Pero ahora nuestros envarados vecinos, de muy mala memoria, que ni siquiera leen su propia historia creen haber nacido en Escandinavia, acumulando una macroenergía muy dada a despreciar a sus vecinos del norte castigados por el sol y dignificados por el noble amor al trabajo.

Ahora el ilustrado gobierno de Costa Rica nos está inculpando, nos está acusando ante el Tribunal Internacional de La Haya, por el berrinche que tienen de querer navegar en las tres millas que le corresponden en el Río San Juan de Nicaragua armados y custodiados por sus engomados policías militares o guardias civiles, adornados con sus fusiles M-16, más morteros, granadas, pistolas, metralletas, UZI y tutti cuanti.

Nicaragua dice “no”, y además para hacerlo tienen que solicitar permiso, navegar sin armas, enarbolar la bandera de Nicaragua, y transitar custodiado por nuestro ejército nacional. Ese tránsito es similar al cruce del Canal de Panamá, donde los transatlánticos tienen que izar la bandera panameña al cruzar el istmo.

Sólo podrán navegar con objeto de comercio, igual que hace más de un siglo y según el tratado Cañas Jerez de 1858. Recordemos que en esa época los costarricenses exportaban su café a la vía del Atlántico por esa ruta.

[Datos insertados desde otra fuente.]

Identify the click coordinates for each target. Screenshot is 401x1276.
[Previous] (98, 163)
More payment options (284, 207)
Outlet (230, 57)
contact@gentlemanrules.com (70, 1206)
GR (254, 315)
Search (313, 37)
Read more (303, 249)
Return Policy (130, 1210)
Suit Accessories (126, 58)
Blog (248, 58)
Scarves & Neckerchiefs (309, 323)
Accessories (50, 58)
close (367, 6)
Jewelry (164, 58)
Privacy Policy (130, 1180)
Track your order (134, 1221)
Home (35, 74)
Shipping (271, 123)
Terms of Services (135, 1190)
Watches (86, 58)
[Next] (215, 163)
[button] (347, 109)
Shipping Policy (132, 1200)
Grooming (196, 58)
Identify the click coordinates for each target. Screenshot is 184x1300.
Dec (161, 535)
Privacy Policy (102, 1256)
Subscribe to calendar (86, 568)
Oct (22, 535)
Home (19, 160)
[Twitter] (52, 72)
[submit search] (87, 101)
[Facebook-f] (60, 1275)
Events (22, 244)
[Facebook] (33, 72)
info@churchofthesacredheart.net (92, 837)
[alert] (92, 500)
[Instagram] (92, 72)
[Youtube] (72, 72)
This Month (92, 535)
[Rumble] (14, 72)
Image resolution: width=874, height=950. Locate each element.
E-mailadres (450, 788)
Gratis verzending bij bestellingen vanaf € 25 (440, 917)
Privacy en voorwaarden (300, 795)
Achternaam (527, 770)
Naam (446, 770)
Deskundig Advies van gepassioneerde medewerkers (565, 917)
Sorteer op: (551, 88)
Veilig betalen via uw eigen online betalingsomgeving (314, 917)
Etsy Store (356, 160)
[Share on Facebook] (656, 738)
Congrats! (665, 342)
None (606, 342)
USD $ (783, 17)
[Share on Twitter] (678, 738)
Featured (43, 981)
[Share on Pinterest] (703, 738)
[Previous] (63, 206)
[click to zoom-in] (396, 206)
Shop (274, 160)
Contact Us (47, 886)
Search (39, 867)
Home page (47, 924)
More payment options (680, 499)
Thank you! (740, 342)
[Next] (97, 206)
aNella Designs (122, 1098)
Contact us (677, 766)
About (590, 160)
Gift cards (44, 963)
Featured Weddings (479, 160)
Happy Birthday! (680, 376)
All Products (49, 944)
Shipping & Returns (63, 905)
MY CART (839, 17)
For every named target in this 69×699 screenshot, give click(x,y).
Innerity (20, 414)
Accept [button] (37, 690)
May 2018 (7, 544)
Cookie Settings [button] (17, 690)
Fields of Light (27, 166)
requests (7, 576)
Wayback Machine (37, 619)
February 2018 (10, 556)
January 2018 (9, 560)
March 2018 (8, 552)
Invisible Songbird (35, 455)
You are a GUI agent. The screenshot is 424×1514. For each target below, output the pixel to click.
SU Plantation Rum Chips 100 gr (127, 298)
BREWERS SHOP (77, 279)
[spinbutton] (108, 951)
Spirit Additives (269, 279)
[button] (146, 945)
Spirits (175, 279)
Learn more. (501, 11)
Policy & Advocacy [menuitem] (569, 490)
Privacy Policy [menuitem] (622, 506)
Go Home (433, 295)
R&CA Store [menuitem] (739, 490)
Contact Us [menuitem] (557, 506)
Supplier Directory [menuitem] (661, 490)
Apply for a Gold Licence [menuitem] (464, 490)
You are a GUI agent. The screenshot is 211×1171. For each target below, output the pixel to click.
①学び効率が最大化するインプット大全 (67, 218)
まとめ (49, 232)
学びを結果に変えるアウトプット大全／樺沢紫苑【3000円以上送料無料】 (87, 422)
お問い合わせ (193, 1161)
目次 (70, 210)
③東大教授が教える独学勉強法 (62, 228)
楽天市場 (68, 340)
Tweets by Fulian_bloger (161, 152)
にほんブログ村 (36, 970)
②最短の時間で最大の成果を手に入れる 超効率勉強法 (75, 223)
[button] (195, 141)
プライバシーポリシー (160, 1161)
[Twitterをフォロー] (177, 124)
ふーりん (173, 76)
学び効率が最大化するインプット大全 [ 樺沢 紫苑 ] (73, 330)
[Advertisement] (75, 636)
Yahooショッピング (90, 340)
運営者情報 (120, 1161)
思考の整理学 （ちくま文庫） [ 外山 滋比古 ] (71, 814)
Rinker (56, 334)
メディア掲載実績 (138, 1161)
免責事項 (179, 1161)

Pero ni su café ni sus pejibayes tenían que navegar acompañados por autoridades armadas de ese país.

La pequeña soberbia imperial de los chocolates Gallitos y la leche Dos Pinos no tiene nombre además, de la patológica y geofágica crónica la que padecen de larga data, ha surgido una nueva, la hidrofilia, más húmeda que la anterior, ya que su única debilidad es el intenso cariño por las aguas de nuestro emblemático Río San Juan de Nicaragua. Algo tendrá el agua cuando la bendicen.

La altivez y el orgullo de esos señores los hace sujetos de incapacidad para dialogar. El fallo de Holanda los hará entrar en razón. ¡Así lo esperamos!

El autor es diplomático nicaragüense.